クラスタ化および量子化されたモデルを評価し、TensorFlow の精度が TFLite バックエンドに持続することを確認します。

In [ ]:

interpreter = tf.lite.Interpreter(cqat_model_file)
interpreter.allocate_tensors()

cqat_test_accuracy = eval_model(interpreter)

print('Clustered and quantized TFLite test_accuracy:', cqat_test_accuracy)
print('Clustered TF test accuracy:', clustered_model_accuracy)

ポストトレーニング量子化を適用し、CQAT モデルと比較する

次に、クラスタ化されたモデルでポストトレーニング量子化（微調整なし）を使用し、CQAT モデルと比較した精度を確認します。量子化モデルの精度を向上させるために CQAT を使用する必要がある理由がお分かりになると思います。MNIST モデルは非常に小規模でパラメータが多いため、違いはあまり目立たないかもしれません。

まず、最初の 1000 個のトレーニング画像からキャリブレーションデータセットのジェネレータを定義します。

In [ ]:

def mnist_representative_data_gen():
  for image in train_images[:1000]:  
    image = np.expand_dims(image, axis=0).astype(np.float32)
    yield [image]

モデルを定量化し、以前に取得した CQAT モデルと精度を比較します。微調整で量子化されたモデルは、より高い精度を実現することに注目してください。

In [ ]:

converter = tf.lite.TFLiteConverter.from_keras_model(stripped_clustered_model)
converter.optimizations = [tf.lite.Optimize.DEFAULT]
converter.representative_dataset = mnist_representative_data_gen
post_training_tflite_model = converter.convert()
post_training_model_file = 'post_training_model.tflite'
# Save the model.
with open(post_training_model_file, 'wb') as f:
    f.write(post_training_tflite_model)
    
# Compare accuracy
interpreter = tf.lite.Interpreter(post_training_model_file)
interpreter.allocate_tensors()

post_training_test_accuracy = eval_model(interpreter)

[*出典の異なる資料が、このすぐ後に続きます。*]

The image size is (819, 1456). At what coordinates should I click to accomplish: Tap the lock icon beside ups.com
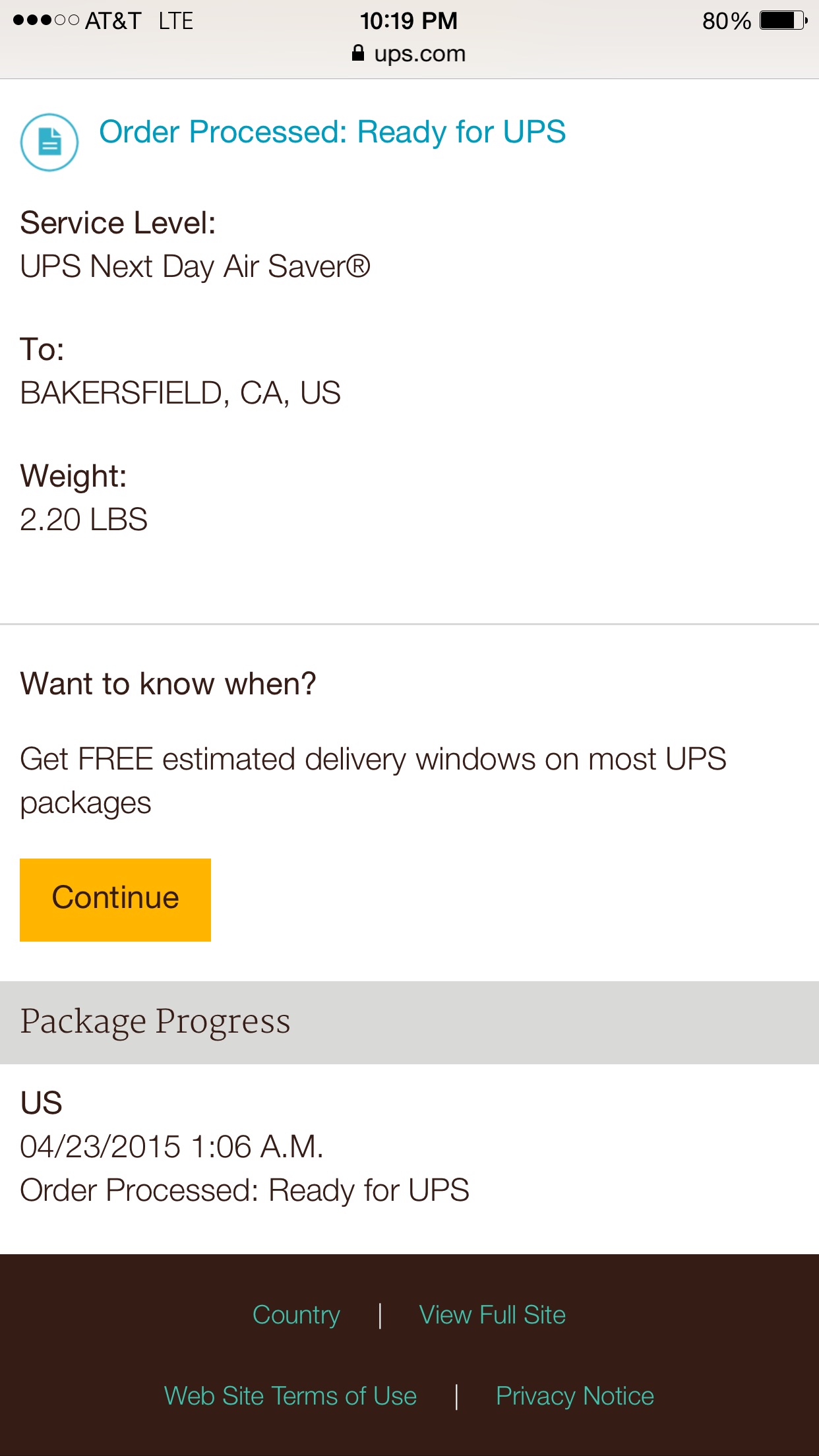(357, 53)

print('CQAT TFLite test_accuracy:', cqat_test_accuracy)
print('Post-training (no fine-tuning) TF test accuracy:', post_training_test_accuracy)

結論

このチュートリアルでは、モデルを作成し、cluster_weights() API を使用してクラスタ化し、クラスタ化を保持する量子化認識トレーニング（CQAT）を適用して、QAT を使用する際にクラスタを保持する方法を学習しました。最終的な CQAT モデルを QAT モデルと比較し、クラスタが前者で保持され、後者で失われることを示しました。続いて、モデルを TFLite に変換して、連鎖クラスタリングと CQAT モデル最適化手法の圧縮の利点を示し、TFLite モデルを評価して、TFLite バックエンドで精度が維持されることを確認しました。最後に、CQAT モデルを、ポストトレーニング量子化 API を使用したクラスタ化された量子化モデルと比較し、CQAT を使用すると通常の量子化よりも精度の低下を抑えられることを示しました。